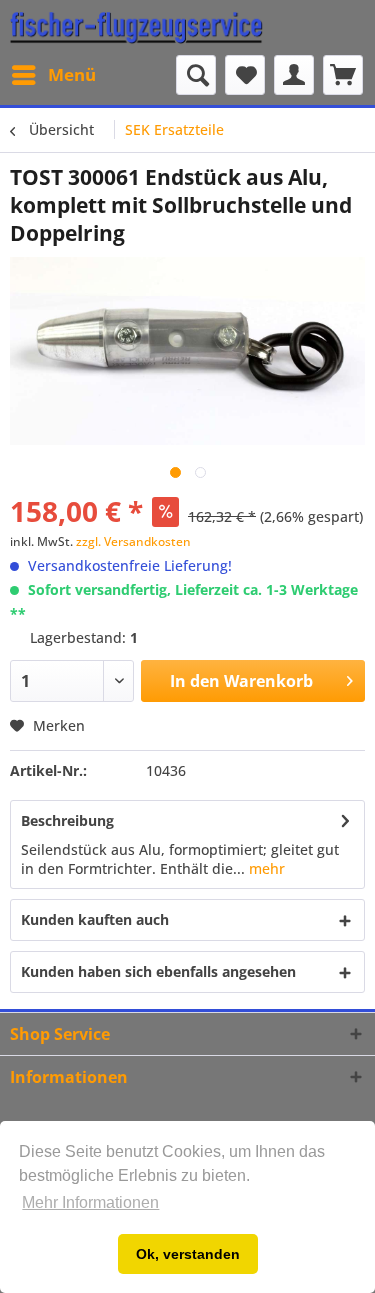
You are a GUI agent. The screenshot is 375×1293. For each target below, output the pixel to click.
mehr (265, 868)
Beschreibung (67, 820)
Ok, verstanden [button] (188, 1254)
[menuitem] (53, 75)
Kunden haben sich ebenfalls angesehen (158, 971)
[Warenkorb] (343, 75)
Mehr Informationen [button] (90, 1202)
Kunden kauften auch (95, 919)
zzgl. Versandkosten (133, 541)
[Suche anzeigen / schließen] (196, 75)
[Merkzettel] (245, 75)
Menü (72, 74)
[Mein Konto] (294, 75)
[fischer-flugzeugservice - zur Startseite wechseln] (136, 27)
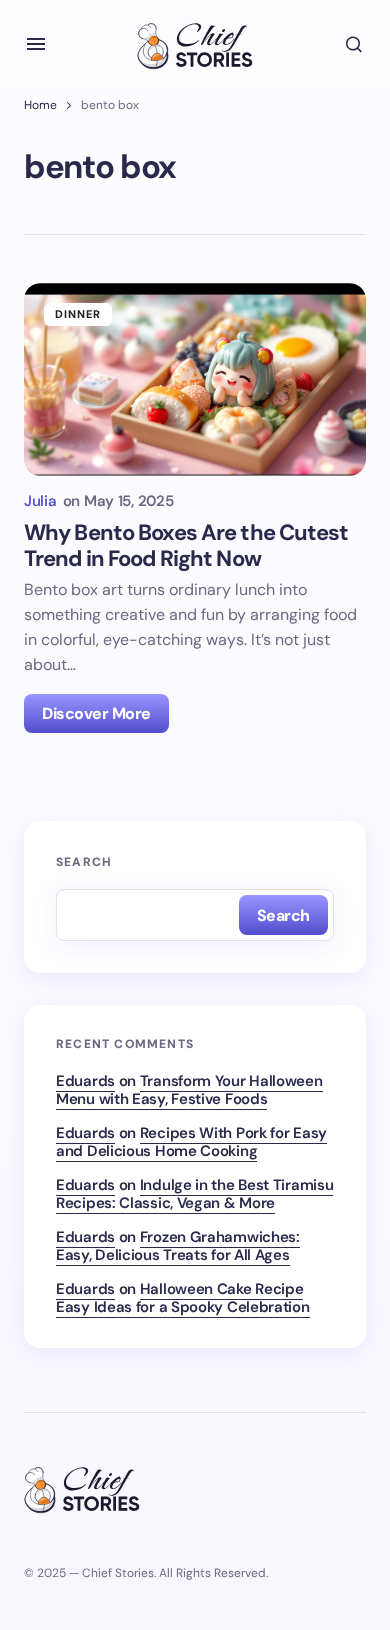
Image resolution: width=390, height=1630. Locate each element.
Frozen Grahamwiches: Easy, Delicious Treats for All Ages (178, 1246)
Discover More (96, 713)
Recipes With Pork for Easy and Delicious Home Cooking (191, 1142)
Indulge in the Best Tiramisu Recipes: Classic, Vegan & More (194, 1194)
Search (84, 862)
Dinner (78, 314)
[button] (36, 44)
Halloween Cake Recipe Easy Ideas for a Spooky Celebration (183, 1298)
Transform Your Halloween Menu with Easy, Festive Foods (189, 1090)
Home (40, 105)
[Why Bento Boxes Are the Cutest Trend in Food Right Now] (195, 379)
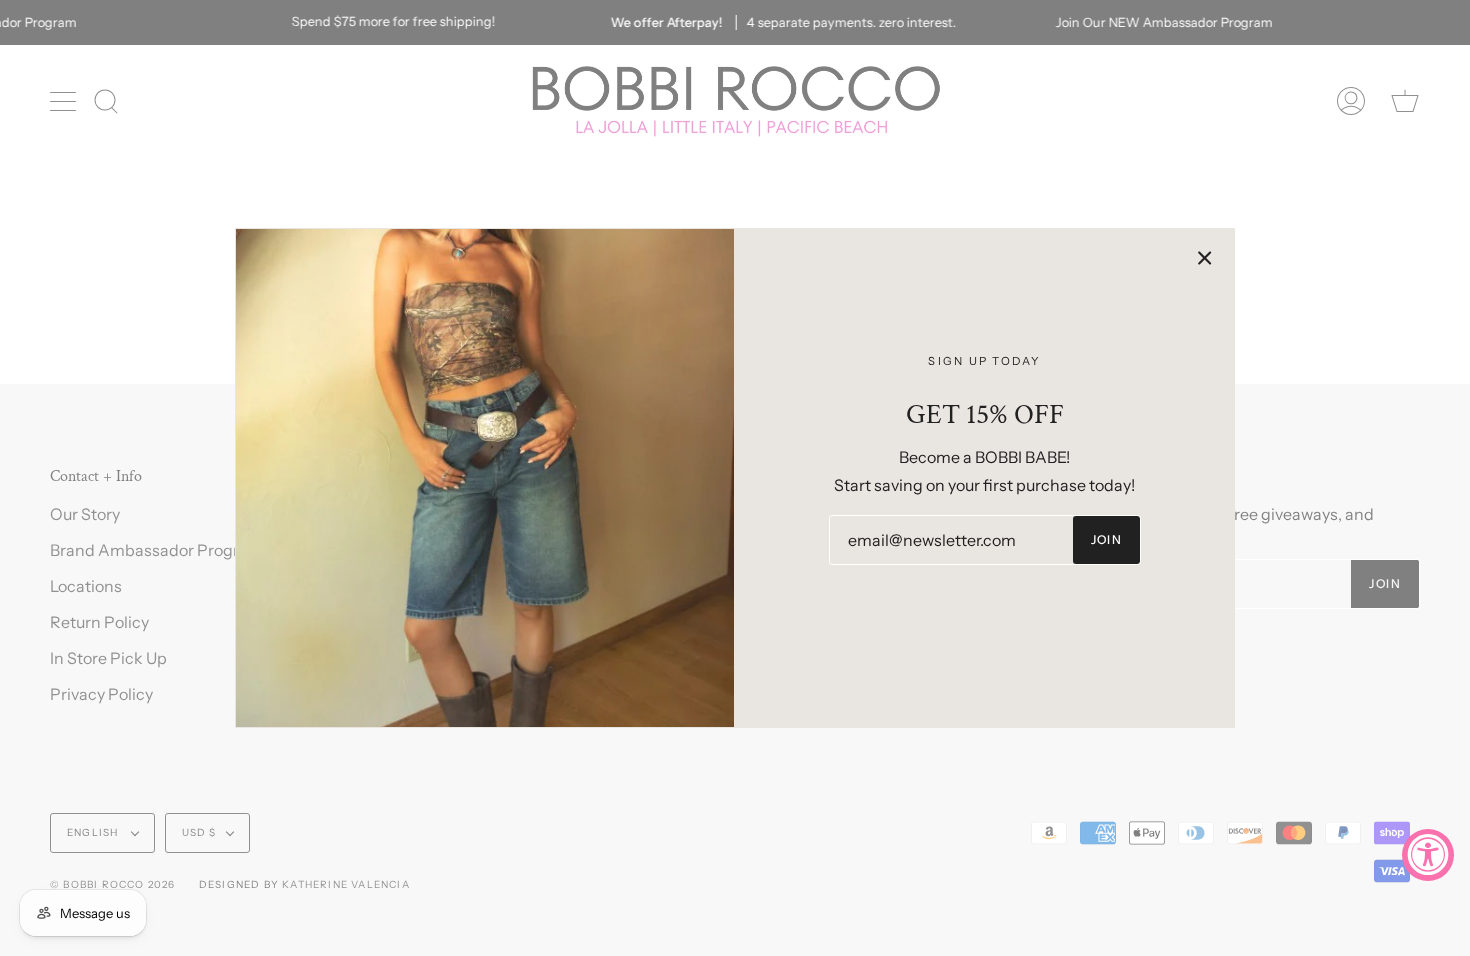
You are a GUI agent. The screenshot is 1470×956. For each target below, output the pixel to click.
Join (1107, 539)
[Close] (1205, 258)
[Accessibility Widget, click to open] (1428, 855)
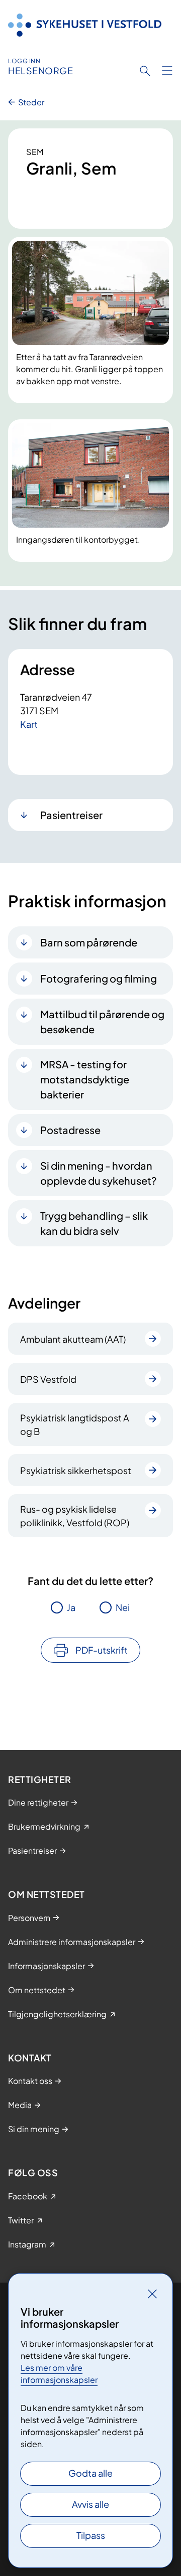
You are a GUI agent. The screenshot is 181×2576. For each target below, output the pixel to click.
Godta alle (90, 2473)
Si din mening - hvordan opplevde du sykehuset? (98, 1173)
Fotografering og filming (98, 978)
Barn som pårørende (88, 942)
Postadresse (70, 1129)
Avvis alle (90, 2504)
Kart (29, 724)
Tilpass (90, 2535)
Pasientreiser (71, 815)
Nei (123, 1607)
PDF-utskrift (101, 1650)
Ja (71, 1607)
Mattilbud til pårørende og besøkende (102, 1021)
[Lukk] (152, 2294)
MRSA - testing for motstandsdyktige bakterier (84, 1079)
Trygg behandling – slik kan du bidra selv (94, 1223)
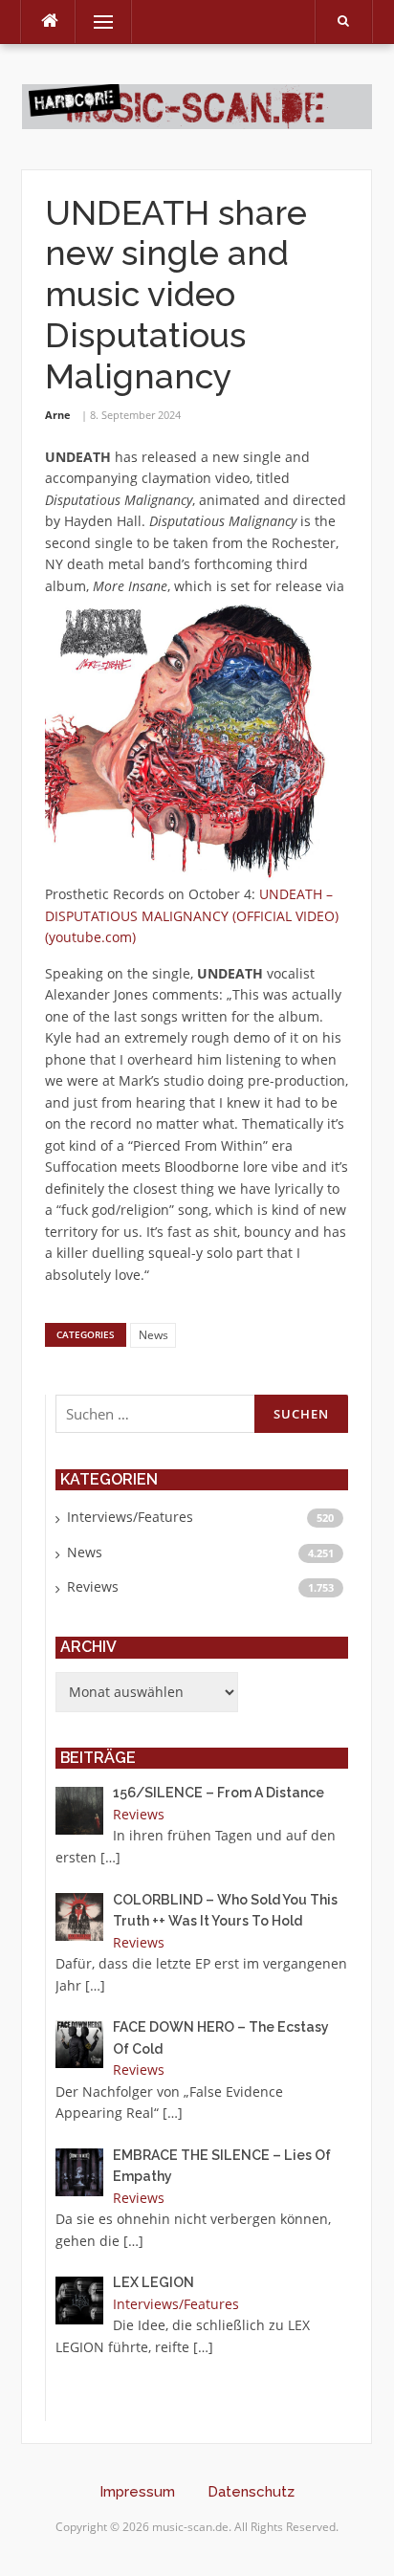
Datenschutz (251, 2491)
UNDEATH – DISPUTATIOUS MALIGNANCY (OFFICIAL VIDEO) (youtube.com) (192, 915)
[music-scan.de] (196, 105)
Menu (95, 21)
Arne (58, 414)
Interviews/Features (130, 1517)
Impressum (137, 2491)
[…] (110, 1857)
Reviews (93, 1586)
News (153, 1335)
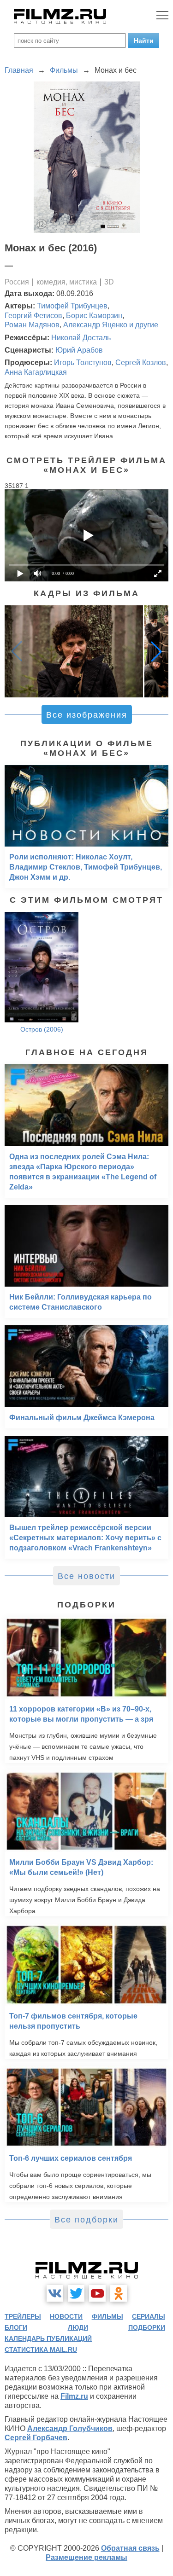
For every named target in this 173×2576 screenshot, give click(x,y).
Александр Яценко (95, 325)
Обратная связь (130, 2548)
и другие (143, 325)
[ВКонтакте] (55, 2293)
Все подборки (86, 2219)
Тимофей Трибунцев (72, 306)
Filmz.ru (74, 2396)
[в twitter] (76, 2293)
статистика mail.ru (41, 2349)
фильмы (107, 2316)
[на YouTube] (97, 2293)
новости (66, 2316)
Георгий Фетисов (33, 315)
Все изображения (86, 714)
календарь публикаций (48, 2338)
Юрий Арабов (79, 350)
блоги (16, 2327)
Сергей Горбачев (36, 2438)
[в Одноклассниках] (118, 2293)
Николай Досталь (81, 338)
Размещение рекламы (86, 2557)
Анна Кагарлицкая (36, 372)
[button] (156, 651)
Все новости (86, 1576)
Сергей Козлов (140, 362)
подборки (146, 2327)
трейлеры (23, 2316)
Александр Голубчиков (70, 2428)
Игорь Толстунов (83, 362)
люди (78, 2327)
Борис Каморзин (94, 315)
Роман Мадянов (32, 325)
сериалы (148, 2316)
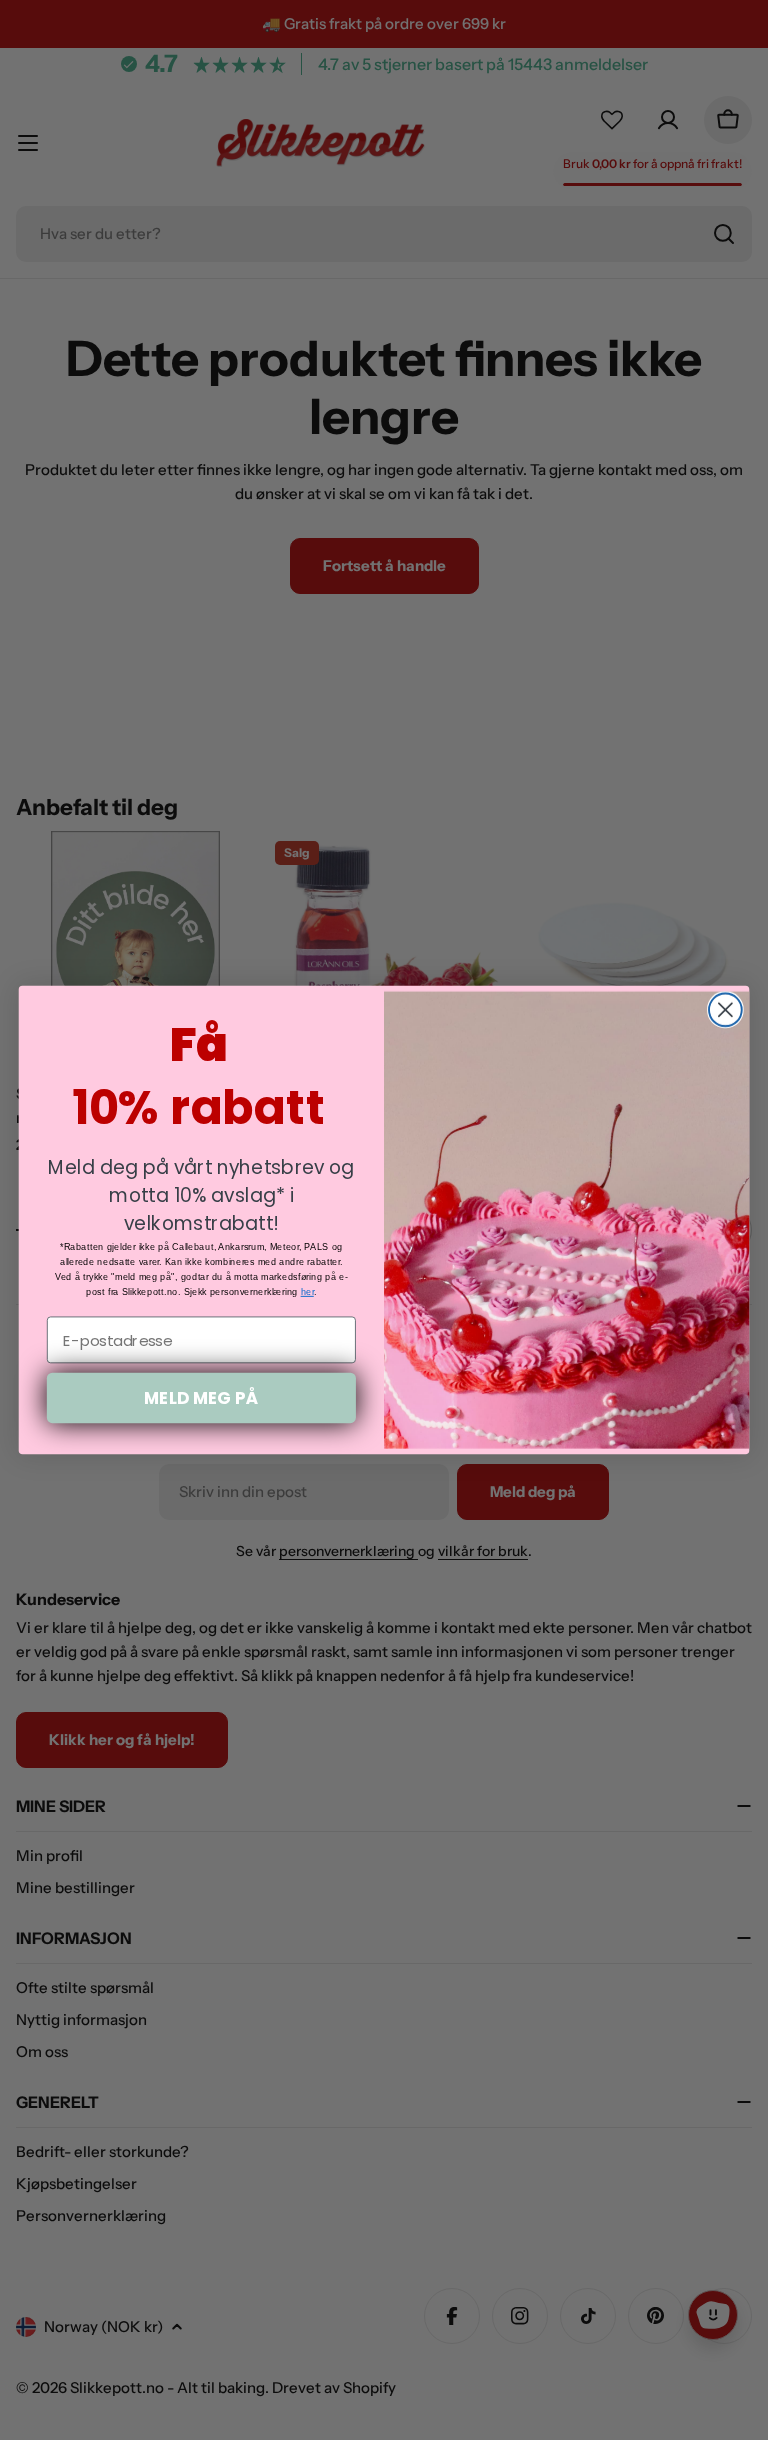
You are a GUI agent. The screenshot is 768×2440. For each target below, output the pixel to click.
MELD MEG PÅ (201, 1397)
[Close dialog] (725, 1009)
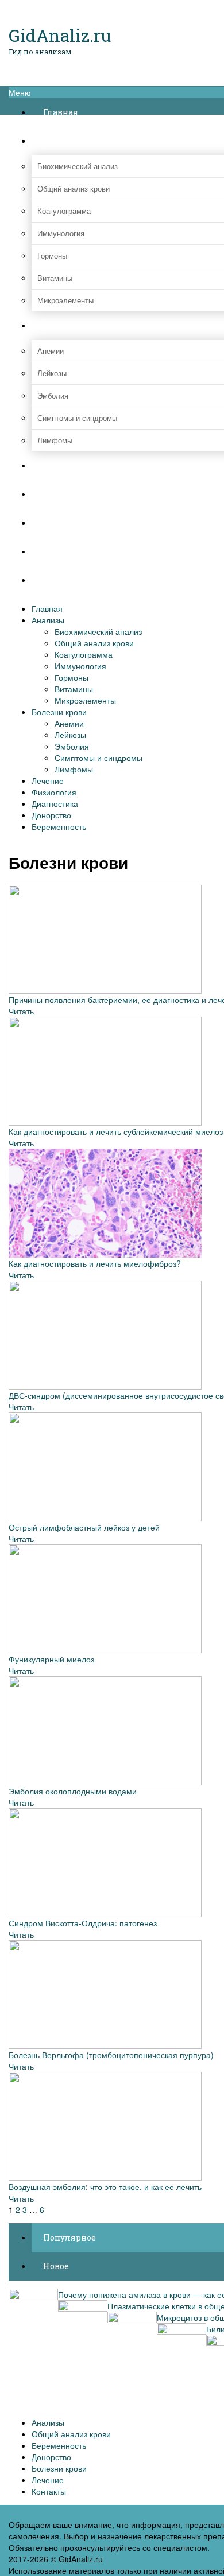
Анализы (48, 620)
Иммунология (80, 666)
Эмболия (72, 746)
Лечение (48, 780)
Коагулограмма (84, 654)
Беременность (59, 826)
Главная (47, 608)
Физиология (54, 792)
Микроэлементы (85, 700)
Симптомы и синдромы (98, 757)
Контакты (49, 2491)
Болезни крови (59, 711)
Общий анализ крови (94, 643)
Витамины (74, 688)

(Problem to work on):
Collect the complete line wherever the string "button" appears in the records.

(Response to the task):
Ok, verstanden [button] (188, 1254)
Mehr Informationen [button] (90, 1202)
[button] (36, 44)
[button] (156, 651)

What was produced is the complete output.